The Greenhouse Goes Greener
The Botany Greenhouse is aiming to show the campus how it can get even greener, not with plants inside, but on top, with a living "green" roof on a pre-existing shed alongside the greenhouse proper.
"We're building this green roof in order to demonstrate to the campus community what green roof technology looks like," says Danielle Pierce, a staff researcher with the Department of Landscape Architecture. She's also with the Green Futures Lab, which seeks faculty and student-driven solutions related to urban ecological planning. "It's just a demonstration project, on a roof that's 47 by 12 feet."
|Doug Ewing of the Botany Greenhouse and Danielle Pierce of the Department of Landscape Architecture and the Green Futures Lab work with some of the sedum installed in trays on the roof.
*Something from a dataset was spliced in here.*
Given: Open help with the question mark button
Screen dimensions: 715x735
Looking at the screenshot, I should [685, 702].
Photo by Mary Levin.|
The project came together recently, and rather quickly as the result of work and agreement from several campus areas. Involved are the Department of Biology and the College of Arts and Sciences, and the College of Built Environments and its Department of Landscape Architecture. Apprentices with the Seattle local of the Roofers and Waterproofers Union did much of the manual work.
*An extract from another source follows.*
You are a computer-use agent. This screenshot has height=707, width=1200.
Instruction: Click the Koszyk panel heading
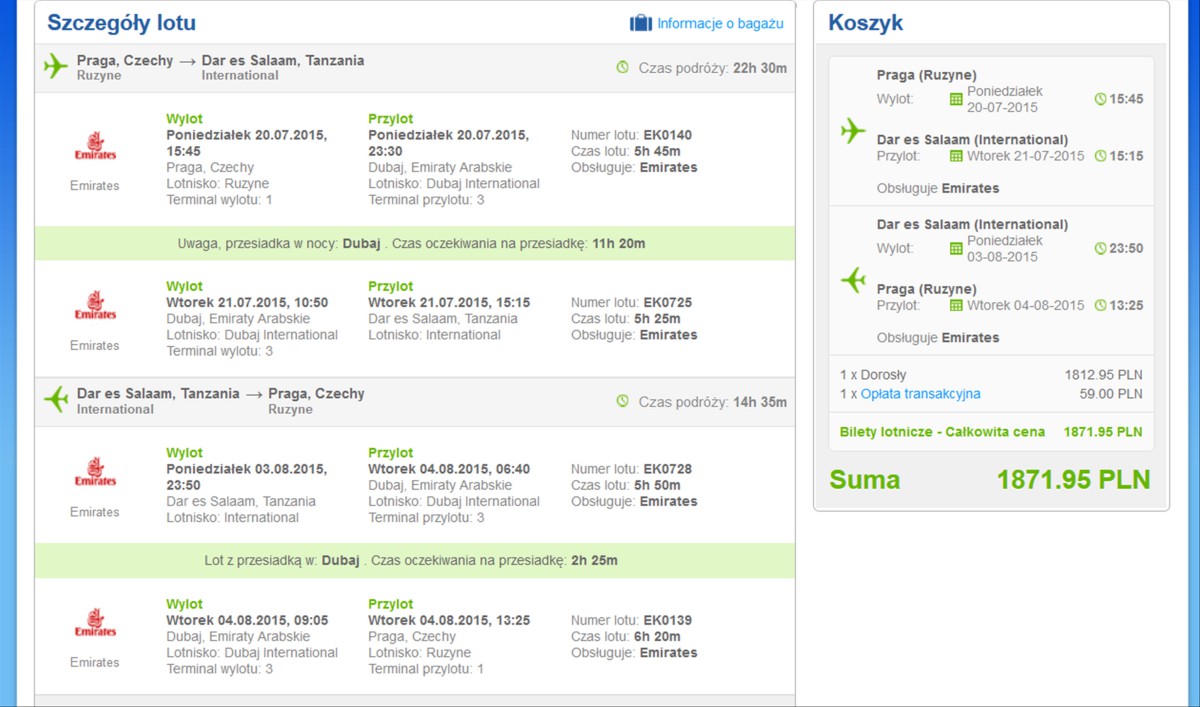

"I'm really excited about this, and I'm struck by how beautifully these different departments and sectors on campus integrate on this type of project," says Doug Ewing, manager of the Botany Greenhouse, who also thanked Facilities Services for its assistance and permission.
The shed has a corrugated steel roof on which was added a protective plywood deck and a layer of water-resistant EPDM (ethylene propylene dilene monomer) rubber as a sealant. Concrete squares are used as borders and a railing has been added for safety.
On top of the protective layer are plastic trays, 4 inches and 8 inches deep in different parts, that host the plants to make the green roof. "They drain slowly so they retain rainwater for a certain period of time and keep it around so the plants can use it, and then it slowly drips away," explains Pierce.
The trays are filled with three types of plantings: one section is filled with sedum, a leaf succulent often used as ground cover; another with various edible plants and vegetables planted and maintained by the UW Farm program; and the third featuring plants native to the region. "We're putting in native plants as a sort of experiment," Pierce says. "We're going to grid it off and map out where each one grows, so we know who's alive and who's dead."
Many of the materials for the project were donated by Snyder Roofing of Snohomish, which has a similar experimental green roof over one of its materials sheds and is studying different technologies and how they interact with stormwater runoff and water quality.
"Right now there's just a tremendous amount of interest in this whole idea of green roofs and green walls," says Ewing. He's particularly interested in the educational element of the green roof, and the notion that school children here on campus tours will see it as an example of what can be done.
"What motivates me is getting people interested in plants—growing plants and noticing plants and sort of recognizing that plants are important," he says. "It's... what we've been doing here with this botany greenhouse for decades. And having the chance to put a little display green roof up is just another little component of all this."
Adapted from an article by Peter Kelley in University Week, April 1, 2010.